Royal Exhibition Building: World Heritage Management Plan

April 2023

The Royal Exhibition Building is perhaps Melbourne’s most historic building. Constructed in 1880 as the venue for the great Melbourne International Exhibition, it was eight years later used for the even larger Centennial International Exhibition. These two grand events put the flamboyant gold-rich ‘Marvellous Melbourne’ on the international map in the late nineteenth century. The building was also the venue for the opening of Australia’s first Federal Parliament after federation in 1901, and the inauguration of Melbourne as the nation’s first capital. It was from the flagpole on its dome that the new Australian flag was first flown in 1901.

 

In 2004 the Australian Government nominated the site for World Heritage listing, arguing that: ‘The Royal Exhibition Building in its original garden setting is the most authentic remaining example of an in situ Palace of Industry from a significant international exhibition’. The eminent UK historian, Professor David Cannadine wrote: ‘There is nothing like it anywhere else in the world today’. UNESCO and the International Council on Monuments and Sites agreed, and today the Royal Exhibition Building and its surrounding Carlton Gardens is Australia’s first and Melbourne’s only World Heritage cultural site.

In seeking World Heritage listing the Australian Government promised a buffer zone around the Carlton Gardens. In this zone, ‘all planning policies [would] discourage the demolition of Victorian-era buildings and require any development to enhance heritage values’. But in 2007, when the buffer zone (now known as the World Heritage Environ Area, or WHEA) was proclaimed, it was cut back, and half of what was left was weakened by being deemed an area of lesser sensitivity. This made possible aberrations like the 60-story twin tower at the corner of Exhibition and La Trobe Streets which now dwarfs the Royal Exhibition Building and overwhelms the Gardens.

 

 

Every seven years, the management plan for the World Heritage site must be reviewed, and such a review has been underway over the past few years. From the beginning the RHSV has been involved in this process, advocating for greater protection of the site and making a number of submissions. This has been done in conjunction with other organization such as the National Trust and the Friends of the Royal Exhibition Building and Carlton Gardens. In April 2020 the RHSV was designated a key stakeholder and invited to participate in a review of the WHEA.
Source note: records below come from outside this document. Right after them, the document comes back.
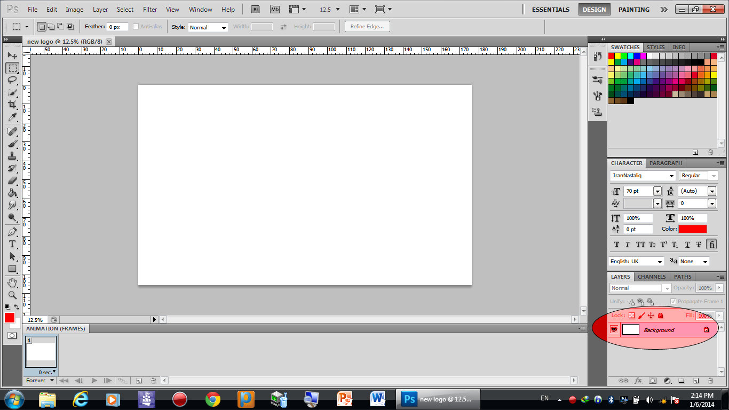Image resolution: width=729 pixels, height=410 pixels.
Task: Select the Eraser tool
Action: pos(12,180)
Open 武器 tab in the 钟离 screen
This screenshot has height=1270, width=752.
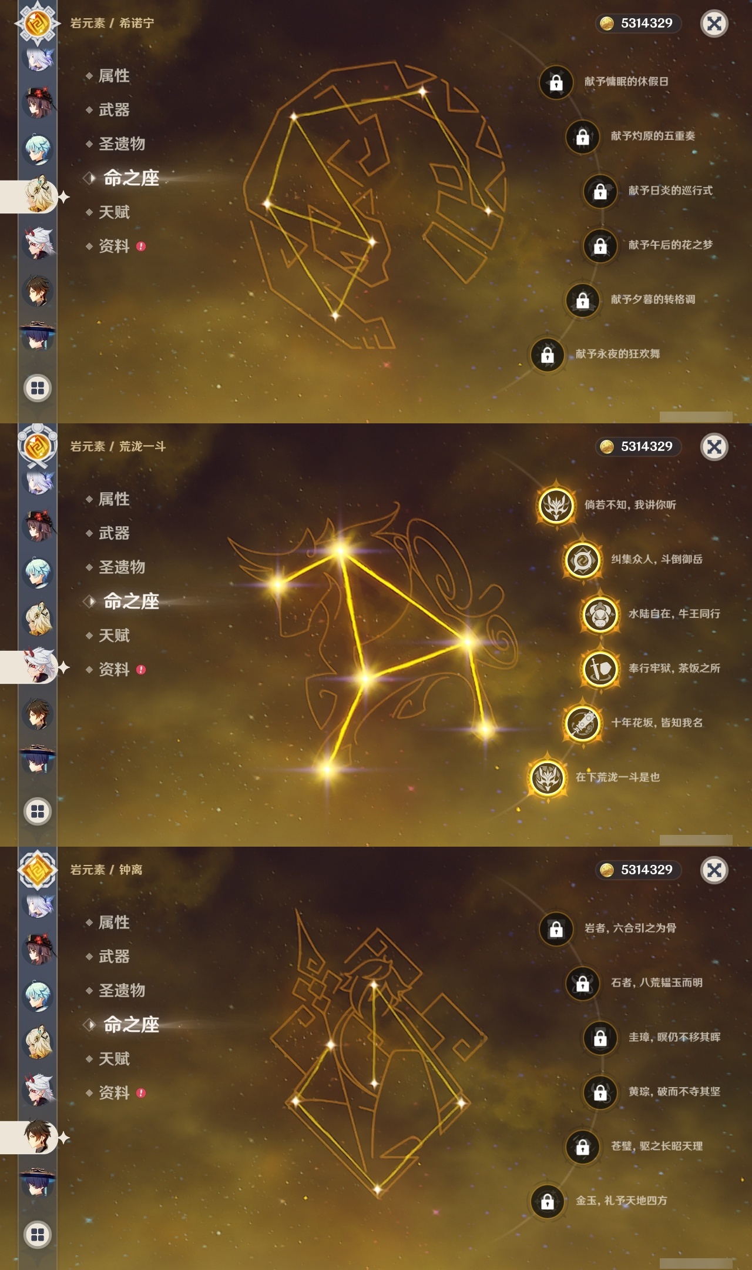pos(114,957)
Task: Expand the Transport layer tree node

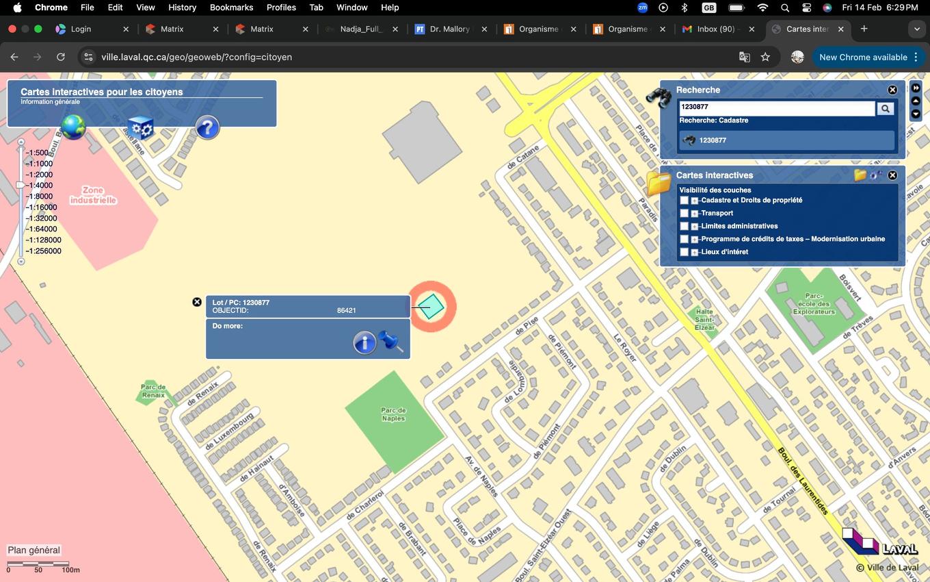Action: (695, 214)
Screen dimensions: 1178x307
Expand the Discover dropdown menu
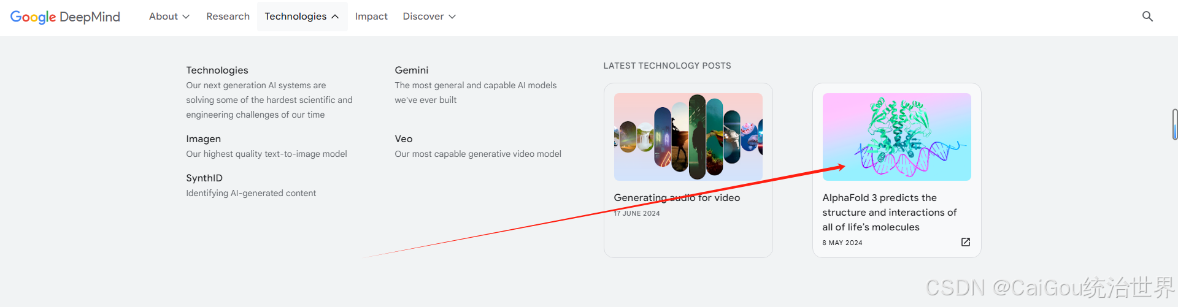pyautogui.click(x=429, y=17)
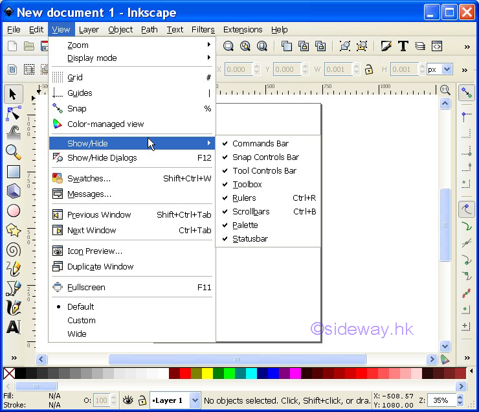The height and width of the screenshot is (412, 479).
Task: Select the Star and polygon tool
Action: 13,230

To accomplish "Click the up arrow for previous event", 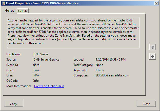I will (153, 47).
In early 2020, an excellent discussion paper produced by consultants on the WHEA Strategy Plan was released for public consultation. This clearly identified the many deficiencies of the current system of controlling development in the WHEA, and canvassed a number of positive solutions. After a period of public consultation, a Draft Strategy Plan (DSP) for the WHEA was released that recommended a number of positive changes, which the RHSV strongly supported. There were several main proposals:

First, the DSP recommended the removal of the distinction between the Area of Greater Sensitivity and the Area of Lesser Sensitivity, so that the WHEA was managed as one buffer zone. It was the introduction of this distinction in 2009 that made possible the construction of the skyscrapers that threaten the World Heritage values of the site on its southern boundary.

Second the DSP recommended that the views to the dome of the Royal Exhibition Building needed to be protected, as well as the views from the recently reconstructed viewing platform at the dome. While high-rise development has been allowed to encroach into the WHEA to the south, the recommendations of the DSP would maintain the character of the vistas from the dome in other directions, which for the most part retain a form and appearance close to what existed at the time of the building’s construction in 1880.
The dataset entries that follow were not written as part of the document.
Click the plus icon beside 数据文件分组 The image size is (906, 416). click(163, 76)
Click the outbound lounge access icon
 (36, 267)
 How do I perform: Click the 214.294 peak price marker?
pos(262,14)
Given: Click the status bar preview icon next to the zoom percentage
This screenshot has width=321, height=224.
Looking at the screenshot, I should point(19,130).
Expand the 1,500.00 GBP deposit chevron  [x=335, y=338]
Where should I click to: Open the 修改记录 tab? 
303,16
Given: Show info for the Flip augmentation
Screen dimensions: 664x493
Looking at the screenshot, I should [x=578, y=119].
Third the DSP proposed the extension of the WHEA boundaries to the south, west and east. To the south it recommended the inclusion of the area bounded by LaTrobe, Russell, Victoria and Exhibition streets. To the west it proposed including properties fronting the west side of Drummond Street. To the east it recommended that the WHEA include the east side of the Fitzroy Street road reserve. The RHSV had proposed that this extension to the east should go further and incorporate properties on each side of Gertrude Street between Fitzroy and Brunswick Streets.

 

 

Image credit: Shutterstock (still from a video), Spotmatic Ltd.

 

What was missing from the DSP however was the question of effective governance of the World Heritage site as a whole. The RHSV was concerned that there was no entity that represented the World Heritage site as a whole, and which could act as a champion for the site and advocate for the maintenance of its World Heritage values without fear or favour.

In early 2022 a new draft document was released, called the Steering Committee Strategic Vision 2022-25. The RHSV fully supports this document, which if implemented fully would result in significant strengthening of the protection of this important heritage site. It is a first step toward giving the World Heritage Steering Committee the means to achieve its stated mission to ‘protect and communicate the diverse heritage values of the Royal Exhibition Building and Carlton Gardens, and advocate for financial investment and sustained management of the site and its surrounds for all communities, now and into the future’.

On 28 July 2022, a major milestone was reached when the then Minister, Hon. Lizzie Blandthorn, gazetted the extended boundaries for the WHEA. The new boundaries were consistent with the RHSV’s 2020 submission and restored the boundary as originally promised to UNESCO.

The World Heritage Management Plan has now been fully revised, and the RHSV strongly supports the new measures that it will put in place. The one remaining concern however is the issue of governance and the need to strengthen the World Heritage Steering Committee. The RHSV believes that in its present form the committee is not strong enough to achieve its objectives. The RHSV strongly recommends:

  • A significant strengthening of the Steering Committee so as to create a fully-funded ‘single institution’ (in the UNESCO meaning of the term), centralising an overview of the Royal Exhibition Building and Carlton Gardens World site;
  • Major reform of the Steering Committee by the inclusion of new members;
  • Making the Executive Director of Heritage Victoria a determining referral authority for the WHEA, with a trigger for referral.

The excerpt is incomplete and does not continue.